Tenev is certain to be asked whether Robinhood’s abrupt freeze on individual users buying GameStop shares was done at the behest of Wall Street titan Citadel — its biggest trading partner — or other major firms.

Citadel says it “has not instructed or otherwise caused any brokerage firm to stop, suspend or limit trading or otherwise refuse to do business.”

  Ken Griffin, Citadel CEO. One of the wealthiest hedge fund managers in an industry full of multi-billionaires that commands trillions in assets and is known by its penchant for risk and prolific use of short-selling, in which the funds essentially bet a stock’s price will drop. Griffin is politically plugged in and has been a heavy donor to Republican politicians.

Chicago-based Citadel is one of the biggest hedge funds, and its separate securities-dealing business handles an estimated 25 percent of all U.S. stock trading. Citadel stepped in with a few other funds to rescue Melvin Capital Management after it sustained billions in losses on its GameStop bets. Gabriel Plotkin, Melvin Capital’s founder and chief investment officer, will also appear at the hearing.

  Gill, AKA Roaring Kitty. The most visible protagonist and GameStop booster on the WallStreetBets subreddit with his R-rated energy, bright red headband and colorful T-shirts. The 34-year-old operating out of the basement of his home in a Boston suburb drew legions of investors into his orbit as they joined his livestream chats on YouTube.

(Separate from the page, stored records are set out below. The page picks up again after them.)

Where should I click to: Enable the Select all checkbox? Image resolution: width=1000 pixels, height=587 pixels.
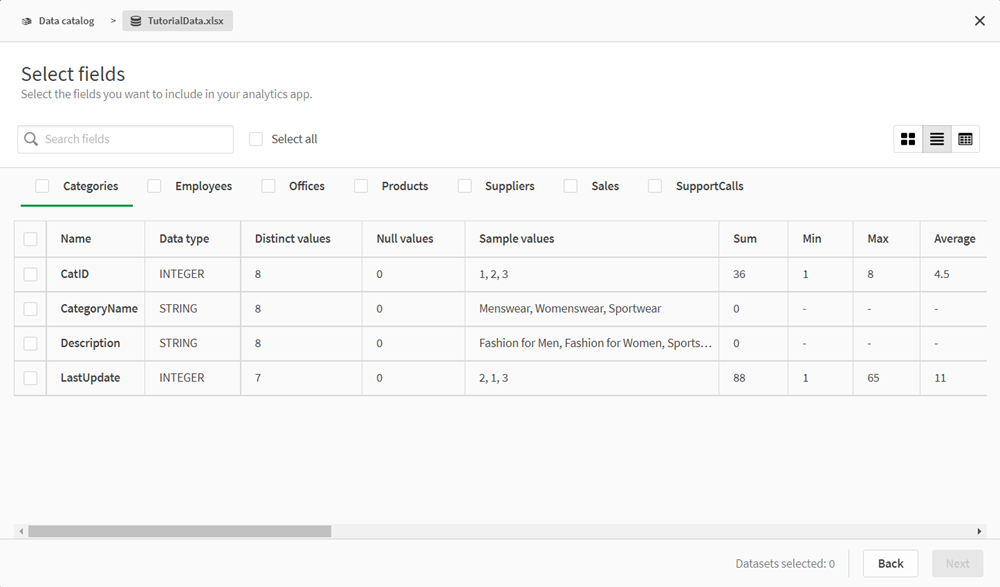pyautogui.click(x=256, y=139)
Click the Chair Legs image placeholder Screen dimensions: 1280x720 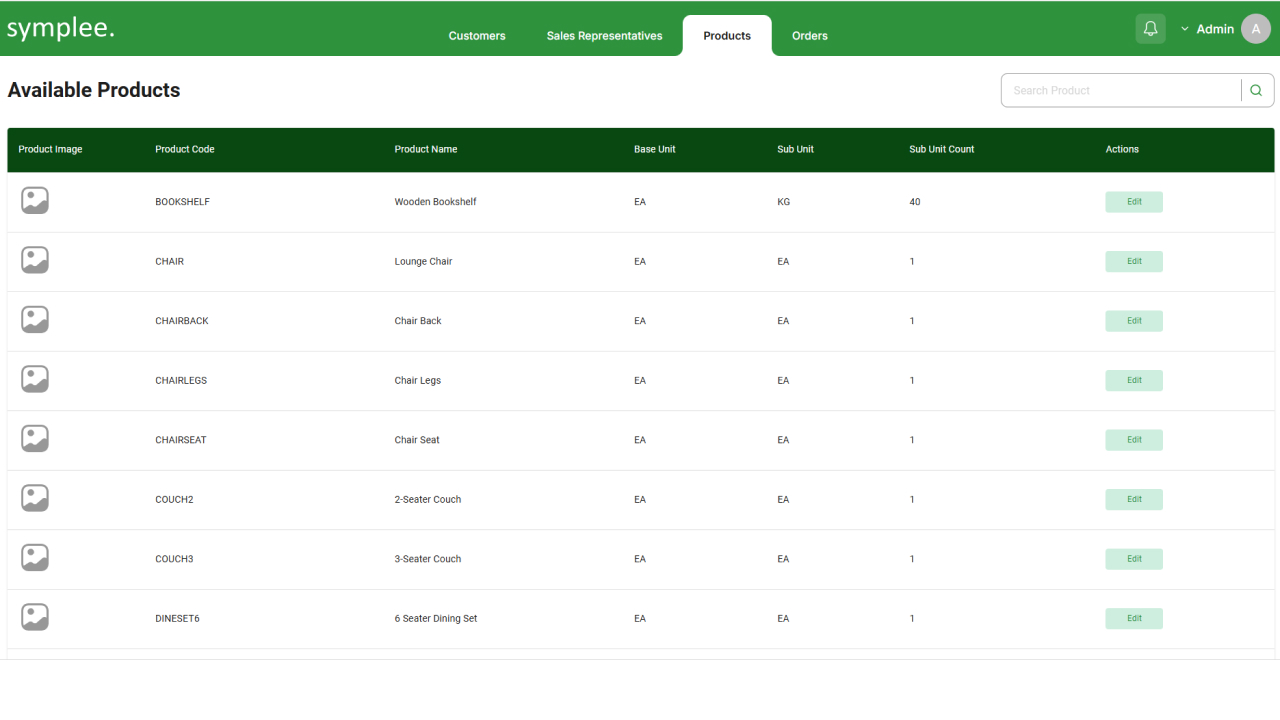(x=35, y=380)
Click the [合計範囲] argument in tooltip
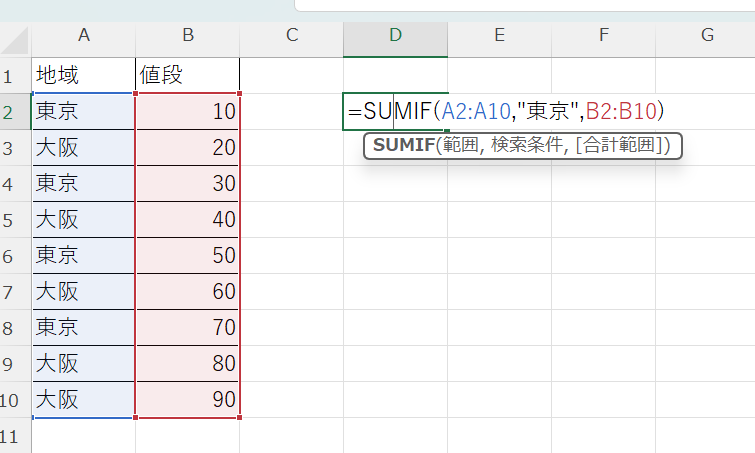The height and width of the screenshot is (453, 755). point(623,146)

Now regulators in Massachusetts are investigating Gill for potential conflict of interest because of his work as a licensed securities broker and “financial wellness educational director” for insurance company MassMutual while he was egging on GameStop investors online. Gill has been ordered to testify later this month in the inquiry; as of Wednesday he hasn’t responded to the state regulators. He’s also the target of a separate lawsuit that claims his misrepresented himself as an amateur investor while convincing other investors to buy shares of GameStop.


Steve Huffman, Reddit CEO and co-founder. A major force in social media, Reddit claims some 430 million “Redditors” worldwide. Its WallStreetBets forum is at the center of the GameStop drama.

As the frenzy escalated, the acting head of the Securities and Exchange Commission said the agency is examining the trading restrictions on GameStop and other stocks by Robinhood and other online brokerages as well as possible stock manipulation, and the role that short-selling may have played in GameStop’s extreme price swings.

The small investors were seen as the winners after they mobilized against Wall Street heavies on the subreddit. Their buying swelled the share prices of GameStop and other beaten-down companies beyond anyone’s imagination. Not coincidentally, it inflicted billions in losses on the hedge funds that cater to the uber-rich and had placed bets that the stocks would drop.

The populist traders’ strategy was of course risky. GameStop stock plunged 60 percent, to $90 on Feb. 2, wiping out hundreds of thousands of dollars in a few hours. The stock dropped another 42 percent, to $53, on Feb. 4 and currently trades around $46.

A raft of lawsuits were filed against Robinhood in federal court by platform users who suffered losses when they were frozen out of GameStop trading. There are indications that contrary to the populist fable, it was the Wall Street titans that mostly benefited in the end from the GameStop rollercoaster.